EF: When my gallerist in LA first started working with me, he was talking to me about Gertrude Stein, about her salons and things like that. He pointed out to me in a joke that we had this thing in common, which is that I run a space out of my apartment – it’s out of the front of my studio – where I show other artists’ work. I’ve helped a lot of artists starting their careers – and some of them have done really, really well – so he made a joke that we had something in common and I was like: “What?!” I didn’t realize what he was talking about and I realized it’s kind of true… But I think of them as very different things as well. It’s definitely more fun [being collaborative] though. I’ve met a lot of artists – everyone I know is an artist – and people are much happier when they have people around. People who work in the studio by themselves don’t seem that happy.
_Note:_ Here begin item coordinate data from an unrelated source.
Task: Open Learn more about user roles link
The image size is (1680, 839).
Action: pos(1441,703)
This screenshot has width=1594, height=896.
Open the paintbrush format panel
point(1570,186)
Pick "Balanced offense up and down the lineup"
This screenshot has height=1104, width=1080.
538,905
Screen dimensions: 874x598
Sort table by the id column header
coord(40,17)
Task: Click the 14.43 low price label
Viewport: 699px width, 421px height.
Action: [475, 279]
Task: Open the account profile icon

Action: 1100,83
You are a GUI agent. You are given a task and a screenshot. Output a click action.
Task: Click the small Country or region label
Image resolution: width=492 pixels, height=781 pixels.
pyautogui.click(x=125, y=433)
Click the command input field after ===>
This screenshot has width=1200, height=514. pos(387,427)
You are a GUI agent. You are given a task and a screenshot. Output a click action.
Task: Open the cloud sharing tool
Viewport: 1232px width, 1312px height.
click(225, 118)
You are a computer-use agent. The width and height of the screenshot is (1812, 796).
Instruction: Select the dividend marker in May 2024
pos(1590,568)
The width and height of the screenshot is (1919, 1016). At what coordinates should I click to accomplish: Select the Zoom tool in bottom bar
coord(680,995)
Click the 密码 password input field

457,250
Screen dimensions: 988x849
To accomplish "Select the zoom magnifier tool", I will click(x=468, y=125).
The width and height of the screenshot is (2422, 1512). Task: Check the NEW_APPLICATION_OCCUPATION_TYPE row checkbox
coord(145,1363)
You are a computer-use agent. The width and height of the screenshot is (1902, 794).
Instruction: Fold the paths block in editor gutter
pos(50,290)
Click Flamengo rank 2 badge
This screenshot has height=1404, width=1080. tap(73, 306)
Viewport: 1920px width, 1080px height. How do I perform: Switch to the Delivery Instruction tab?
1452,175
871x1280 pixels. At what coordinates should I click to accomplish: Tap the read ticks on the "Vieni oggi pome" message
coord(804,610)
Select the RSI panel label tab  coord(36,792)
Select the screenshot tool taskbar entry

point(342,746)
The film [With it which it as it if it is to be, shown as part of What a slight, what a sound, what a universal shudder] sort of intersects with the project I’m doing in LA – the Artist Curated Projects (ACP). There’s an audio track (Many Many Women) and then there are people working in their studios, and I’ve worked with every single one of those artists through ACP. So, either they’re helping me or I’m helping them. I’d say the main place where these two things collide is in the film, because you can see people making their work. Representational work is really problematic and tricky, so I dealt with that in photography a little bit and I stopped doing it, but then I felt like, well, in film when people are moving – if the subjects are in their studios making their work, that’s the best representation of a person; that’s the most respectful.
Eve Fowler: What a slight, what a sound, what a universal shudder is at Dundee Contemporary Arts, Dundee, until 26 August 2018.